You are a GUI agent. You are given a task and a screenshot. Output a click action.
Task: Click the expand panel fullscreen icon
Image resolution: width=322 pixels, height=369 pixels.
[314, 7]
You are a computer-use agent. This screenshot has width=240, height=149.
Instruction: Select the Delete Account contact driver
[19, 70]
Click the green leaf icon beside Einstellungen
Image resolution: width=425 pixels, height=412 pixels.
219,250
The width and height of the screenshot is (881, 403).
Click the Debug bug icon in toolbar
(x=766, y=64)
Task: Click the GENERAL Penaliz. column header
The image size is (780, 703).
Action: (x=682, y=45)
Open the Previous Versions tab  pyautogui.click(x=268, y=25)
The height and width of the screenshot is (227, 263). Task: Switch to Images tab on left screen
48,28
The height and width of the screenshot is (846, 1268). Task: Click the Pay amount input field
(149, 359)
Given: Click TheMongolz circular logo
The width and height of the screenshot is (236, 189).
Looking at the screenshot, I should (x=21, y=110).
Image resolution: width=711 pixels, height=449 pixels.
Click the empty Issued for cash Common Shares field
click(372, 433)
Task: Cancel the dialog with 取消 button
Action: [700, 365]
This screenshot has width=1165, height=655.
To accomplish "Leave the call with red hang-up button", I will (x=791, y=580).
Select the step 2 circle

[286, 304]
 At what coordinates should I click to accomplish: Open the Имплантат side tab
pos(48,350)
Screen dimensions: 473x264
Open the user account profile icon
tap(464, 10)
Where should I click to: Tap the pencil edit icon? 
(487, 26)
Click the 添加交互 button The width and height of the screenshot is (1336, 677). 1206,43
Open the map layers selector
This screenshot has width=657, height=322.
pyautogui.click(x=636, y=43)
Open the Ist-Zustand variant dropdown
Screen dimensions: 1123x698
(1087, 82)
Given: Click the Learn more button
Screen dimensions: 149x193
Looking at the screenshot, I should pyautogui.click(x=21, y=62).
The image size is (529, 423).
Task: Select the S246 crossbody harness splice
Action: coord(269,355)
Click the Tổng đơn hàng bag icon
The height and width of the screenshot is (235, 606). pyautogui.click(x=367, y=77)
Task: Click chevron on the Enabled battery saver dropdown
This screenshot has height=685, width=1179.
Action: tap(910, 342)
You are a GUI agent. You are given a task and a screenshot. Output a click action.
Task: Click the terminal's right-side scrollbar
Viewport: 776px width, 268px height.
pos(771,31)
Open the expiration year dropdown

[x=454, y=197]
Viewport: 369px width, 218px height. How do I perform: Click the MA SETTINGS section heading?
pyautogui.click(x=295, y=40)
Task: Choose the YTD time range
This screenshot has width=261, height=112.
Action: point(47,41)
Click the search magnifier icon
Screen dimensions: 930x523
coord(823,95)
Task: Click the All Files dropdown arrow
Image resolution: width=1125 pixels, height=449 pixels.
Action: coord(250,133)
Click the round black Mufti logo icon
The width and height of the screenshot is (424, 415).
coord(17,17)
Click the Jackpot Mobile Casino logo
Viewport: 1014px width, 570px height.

::::::

> [What the task asks]:
Each record above should be output again exactly.

> [Task result]:
You are a GUI agent. You are given a task and a screenshot. Output a click action.
Task: Click the expand panel fullscreen icon
Image resolution: width=322 pixels, height=369 pixels.
[314, 7]
You are a computer-use agent. This screenshot has width=240, height=149.
Instruction: Select the Delete Account contact driver
[19, 70]
Click the green leaf icon beside Einstellungen
Image resolution: width=425 pixels, height=412 pixels.
219,250
The width and height of the screenshot is (881, 403).
Click the Debug bug icon in toolbar
(x=766, y=64)
Task: Click the GENERAL Penaliz. column header
The image size is (780, 703).
Action: (x=682, y=45)
Open the Previous Versions tab  pyautogui.click(x=268, y=25)
The height and width of the screenshot is (227, 263). Task: Switch to Images tab on left screen
48,28
The height and width of the screenshot is (846, 1268). Task: Click the Pay amount input field
(149, 359)
Given: Click TheMongolz circular logo
The width and height of the screenshot is (236, 189).
Looking at the screenshot, I should (x=21, y=110).
Image resolution: width=711 pixels, height=449 pixels.
Click the empty Issued for cash Common Shares field
click(372, 433)
Task: Cancel the dialog with 取消 button
Action: [700, 365]
This screenshot has width=1165, height=655.
To accomplish "Leave the call with red hang-up button", I will (x=791, y=580).
Select the step 2 circle

[286, 304]
 At what coordinates should I click to accomplish: Open the Имплантат side tab
pos(48,350)
Screen dimensions: 473x264
Open the user account profile icon
tap(464, 10)
Where should I click to: Tap the pencil edit icon? 
(487, 26)
Click the 添加交互 button The width and height of the screenshot is (1336, 677). 1206,43
Open the map layers selector
This screenshot has width=657, height=322.
pyautogui.click(x=636, y=43)
Open the Ist-Zustand variant dropdown
Screen dimensions: 1123x698
(1087, 82)
Given: Click the Learn more button
Screen dimensions: 149x193
Looking at the screenshot, I should pyautogui.click(x=21, y=62).
The image size is (529, 423).
Task: Select the S246 crossbody harness splice
Action: coord(269,355)
Click the Tổng đơn hàng bag icon
The height and width of the screenshot is (235, 606). pyautogui.click(x=367, y=77)
Task: Click chevron on the Enabled battery saver dropdown
This screenshot has height=685, width=1179.
Action: tap(910, 342)
You are a GUI agent. You are given a task and a screenshot. Output a click action.
Task: Click the terminal's right-side scrollbar
Viewport: 776px width, 268px height.
pos(771,31)
Open the expiration year dropdown

[x=454, y=197]
Viewport: 369px width, 218px height. How do I perform: Click the MA SETTINGS section heading?
pyautogui.click(x=295, y=40)
Task: Choose the YTD time range
This screenshot has width=261, height=112.
Action: point(47,41)
Click the search magnifier icon
Screen dimensions: 930x523
coord(823,95)
Task: Click the All Files dropdown arrow
Image resolution: width=1125 pixels, height=449 pixels.
Action: coord(250,133)
Click the round black Mufti logo icon
The width and height of the screenshot is (424, 415).
coord(17,17)
Click the Jackpot Mobile Casino logo
Viewport: 1014px width, 570px height.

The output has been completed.